2. Les Jeunesses Nationalistes expliquent sur leur site qu'une de leur militante a "été placée en garde à vue pour «possession d'une arme blanche non classée»" (racontant ensuite que "la seule chose qui soit blanche, c'est la couleur de sa canne! Car en effet, notre amie est malheureusement atteinte de cécité"). On peut donc formuler l'hypothèse que les gardes à vue pour "port d'arme prohibée" et "participation à un attroupement armé" les concernent. Elles-mêmes dénoncent "l'arrestation arbitraire de 27 militants des Jeunesses Nationalistes, et du Président de l’Œuvre Française, Yvan Benedetti". Or, cette mouvance ne défilait pas avec "La Manif Pour Tous" mais avec Civitas, et ses membres ont été interpellés place de l'Opéra. Bref, il ne s'agit pas de la "Manif pour tous".

 

En conclusion, il reste a priori peu voire aucune personne(s) "Manif Pour Tous" gardée(s) à vue si l'on retranche l'action des Identitaires et l'interpellation des Jeunesses Nationalistes lors de la manifestation de Civitas.

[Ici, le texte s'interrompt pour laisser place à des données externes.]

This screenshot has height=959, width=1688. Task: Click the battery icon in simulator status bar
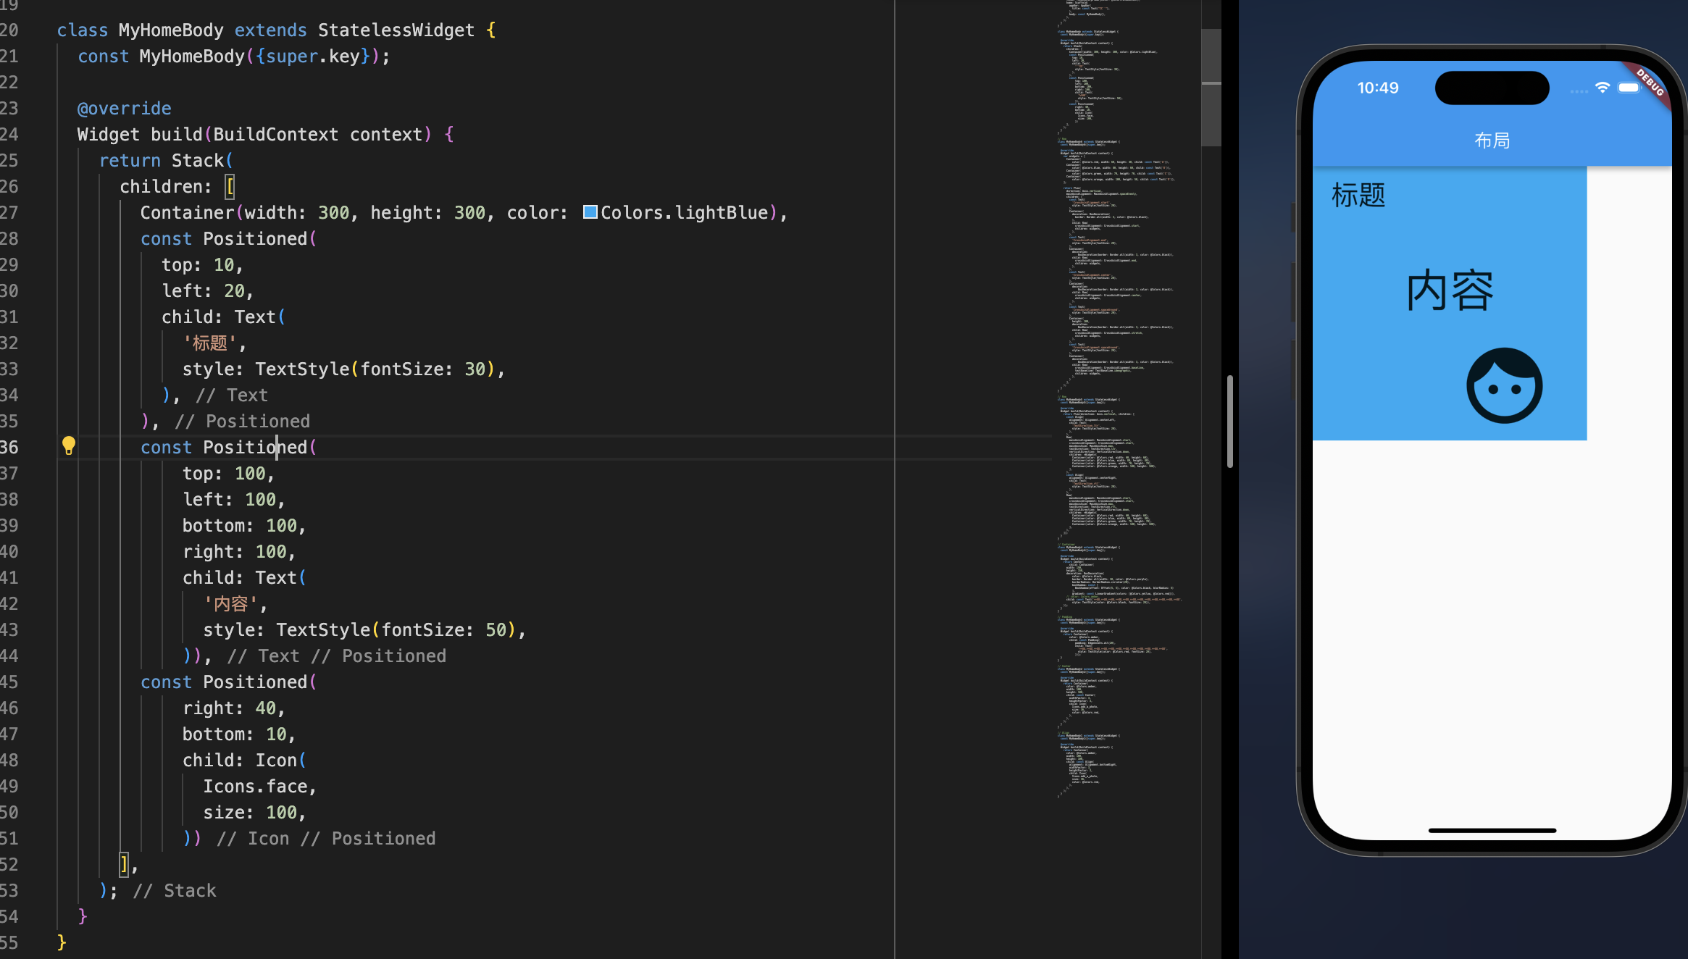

À noter toutefois que parmi les interpellés "Manif Pour Tous", près du point de départ place Valhubert (gare d’Austerlitz), figuraient 11 membres du Renouveau Français (sans garde à vue consécutive m'a assuré son directeur, Thibaut de Chassey):

 

 

Les évènements du dimanche soir sur l'esplanade des Invalides sont les plus ambigus. D'une part, il conviendrait de distinguer les veilleurs pacifiques des violents qui sont allés se frotter aux CRS. D'autre part, si la "Manif Pour Tous" s'était dispersée vers 19h30, il est bien évident qu'une partie des fauteurs de trouble avait auparavant manifesté en son sein.

L'Action Française (AF) explique ainsi s'être "répartie en deux groupes: les marcheurs de la manif pour tous et le groupe d'action", ce dernier revendiquant "un blocage systématique des voies d'accès aux zones de de manifestation", puis qu'ils se sont "tous retrouvés sur l'esplanade des Invalides". Bilan de la soirée: "17 interpellations et mises en garde à vue dans les seuls rangs de l'Action française".